Families with children, single women and unaccompanied minors were among undocumented migrants and refugees forced to live on the streets who set up a camp in front of the building.

Hitting the road for a better life with his wife, Mehtap, two years ago, Ali from Afghanistan told Anadolu Agency that the couple came to France via Iran, Turkey, Greece and Italy.

After their application for residences was rejected in Turkey, the couple illegally crossed into Greece where authorities told them that they could make an appointment for residence in 2024.

“We faced a lot of difficulties in Greece. We couldn’t stand it and went to Italy with my wife and then we came to France,” said Ali.

“Here you see us in France. We are left all by ourselves,” he said as he highlighted their plight ​on the streets.

“We were living in filth, living in makeshift tents. Since we came here, we have been staying in tents for almost 10 days. It is the duty of the state to provide shelter to these people,” said Mehtap.

Mael de Marcellus, French association Utopia 56’s Paris coordinator, complained of the state’s indifference.

“It is the state’s duty to provide shelter to these people who are left around, but the state is not doing its duty.
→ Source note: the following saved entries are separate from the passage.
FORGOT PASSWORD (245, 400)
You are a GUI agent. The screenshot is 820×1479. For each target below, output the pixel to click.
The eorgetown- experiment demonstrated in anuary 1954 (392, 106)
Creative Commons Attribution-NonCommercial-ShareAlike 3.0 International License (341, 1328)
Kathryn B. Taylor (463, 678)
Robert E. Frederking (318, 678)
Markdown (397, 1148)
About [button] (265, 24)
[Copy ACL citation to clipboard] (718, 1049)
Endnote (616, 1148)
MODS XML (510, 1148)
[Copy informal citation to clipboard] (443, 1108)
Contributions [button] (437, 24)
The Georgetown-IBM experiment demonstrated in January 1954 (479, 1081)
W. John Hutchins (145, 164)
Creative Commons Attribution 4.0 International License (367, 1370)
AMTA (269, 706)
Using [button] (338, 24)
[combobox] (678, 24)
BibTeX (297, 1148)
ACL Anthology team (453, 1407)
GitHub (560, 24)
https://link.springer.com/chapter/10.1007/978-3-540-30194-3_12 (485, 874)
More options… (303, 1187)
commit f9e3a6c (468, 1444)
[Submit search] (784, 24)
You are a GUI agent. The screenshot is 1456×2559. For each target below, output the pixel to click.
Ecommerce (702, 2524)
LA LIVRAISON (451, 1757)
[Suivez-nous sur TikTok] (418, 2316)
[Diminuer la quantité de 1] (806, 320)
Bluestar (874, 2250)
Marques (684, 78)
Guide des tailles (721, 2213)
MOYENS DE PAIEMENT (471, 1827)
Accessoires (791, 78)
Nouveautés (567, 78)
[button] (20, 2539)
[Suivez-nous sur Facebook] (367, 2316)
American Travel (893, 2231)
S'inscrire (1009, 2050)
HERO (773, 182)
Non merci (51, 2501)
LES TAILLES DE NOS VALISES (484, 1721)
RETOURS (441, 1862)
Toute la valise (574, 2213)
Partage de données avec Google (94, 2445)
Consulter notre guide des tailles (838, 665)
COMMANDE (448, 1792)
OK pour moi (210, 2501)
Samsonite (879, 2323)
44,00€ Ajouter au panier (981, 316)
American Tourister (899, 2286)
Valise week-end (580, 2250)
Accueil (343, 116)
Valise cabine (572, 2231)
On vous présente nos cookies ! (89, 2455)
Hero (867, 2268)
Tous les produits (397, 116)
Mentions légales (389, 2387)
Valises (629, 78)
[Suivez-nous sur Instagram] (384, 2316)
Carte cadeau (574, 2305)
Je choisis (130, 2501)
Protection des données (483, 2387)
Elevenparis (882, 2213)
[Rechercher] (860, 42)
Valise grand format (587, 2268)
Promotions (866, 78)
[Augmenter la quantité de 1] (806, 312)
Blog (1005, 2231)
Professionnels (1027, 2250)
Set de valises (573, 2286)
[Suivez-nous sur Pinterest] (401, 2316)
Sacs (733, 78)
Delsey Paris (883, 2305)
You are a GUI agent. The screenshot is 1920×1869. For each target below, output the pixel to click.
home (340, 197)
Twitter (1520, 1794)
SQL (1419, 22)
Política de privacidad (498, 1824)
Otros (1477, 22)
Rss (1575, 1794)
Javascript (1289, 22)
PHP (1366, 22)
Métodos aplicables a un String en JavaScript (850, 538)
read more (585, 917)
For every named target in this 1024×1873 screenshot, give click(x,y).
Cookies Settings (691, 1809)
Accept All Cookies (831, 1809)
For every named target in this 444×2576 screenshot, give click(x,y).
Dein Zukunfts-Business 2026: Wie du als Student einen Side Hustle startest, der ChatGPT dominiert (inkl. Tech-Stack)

Many people apply to us for help, but our means are also limited,” he said.

Although they asked for help several times, the group did not get a response from the government nor the municipality, he said.

Security forces have not yet intervened with immigrants and that is pleasing, Marcellus stressed.

TIMMY Association’s head Esperance Minart said, in Paris, unaccompanied minors are interviewed shortly after arrival and seven out of 10 are rejected and abandoned to the streets.

They expect the related units to protect and integrate them as required by their responsibilities, said Minart.

As with the presumption of innocence, these children should be considered “vulnerable children” and should be enrolled in school like their peers, unless there is evidence showing that they are of age, she stressed.

She demanded that the government act responsibly. “We are not talking about millions of people here, we have the means to do everything right,” she said. “So let’s stop getting in the way of these young people, they will come anyway and they have no family. We have to integrate them [into society], they are already integrating quickly and beautifully. Unfortunately, we do the work that the governorships should do, voluntarily.”

Paris police cleared a migrant camp on Nov. 24, 2020, set up on the Place de la Republique in the center of the capital.

Several hundred tents were removed from the pavement, some with people still in them, as law enforcement sought to evacuate 500 people who set up just an hour before the operation.

Police used teargas and dispersed grenades to move migrants from the area.

Journalists, activists and politicians also expressed support for the refugees and condemned police violence.

The Place de la Republique is a large square located on the border between the 3rd, 10th, and 11th arrondissements in Paris.